Skandal we Francji. Chodzi o „nadużycia” dotyczące działalności tak zwanych „hosteli bezpieczeństwa dla osób LGBT”, które od wielu lat są dotowane z budżetu państwa i kasy miast. W 2019 roku miały one „pod opieką” 474 młodocianych homoseksualistów i osób transpłciowych. Raport eufemistycznie mówi o „quasi-sekciarskiej działalności”, fatalnym zarządzaniu i dość swobodnym dysponowaniu funduszami.
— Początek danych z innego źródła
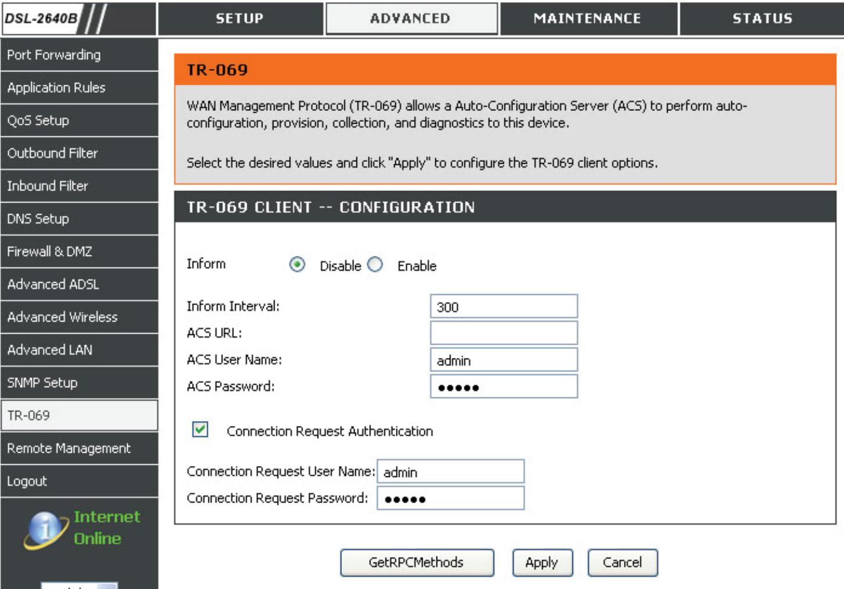Click the Cancel button
The image size is (844, 589).
(622, 562)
„Le Refuge” jest uznane od 2011 roku za organizację „wyższej użyteczności publicznej”. W 2020 roku stało się fundacją, której statutowy cel to „zapobieganie izolacji i samobójstw młodych ludzi LGBT+ w wieku od 14 do 25 lat i pomoc ofiarom homofobii i transfobii, zwłaszcza w przypadkach odrzucenia przez rodziny”. Posiada 20 operacyjnych delegatur departamentów. Zarządza także Krajowym Eksperymentalnym Systemem Mieszkaniowy (DENH) „dla młodych uchodźców i osób LGBT+”.
Wesprzyj nas już teraz!
Sygnały o nadużyciach nadchodziły od dawna. W 2014 r. Rue89 przywołał przypadki zwolnienia i skazania wolontariusza za wykorzystywanie seksualne nieletnich. Inny przypadek dotyczył rzekomej samobójczej śmierci jednego z podopiecznych, który miał być prześladowany przez swoją rodzinę. Okazało się, że jego śmierć była wypadkiem. Kilku świadków mówiło o molestowaniu. Krytykowano także wykorzystywanie darowizn na niejasne cele.
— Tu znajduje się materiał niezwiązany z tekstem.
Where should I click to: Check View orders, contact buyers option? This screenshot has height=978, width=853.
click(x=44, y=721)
W grudniu 2020 roku Fundacja „Le Refuge” zobowiązała się do przeprowadzenia audytu przez zewnętrzną i niezależną firmę. W lutym pojawił się raport, po którym zrządzająca od lat stowarzyszeniem para homoseksualistów Nicolas Noguier i Frederic Gal podała się 19 lutego do dymisji. Zarząd „Le Refuge” przeprosił i obiecał restrukturyzację.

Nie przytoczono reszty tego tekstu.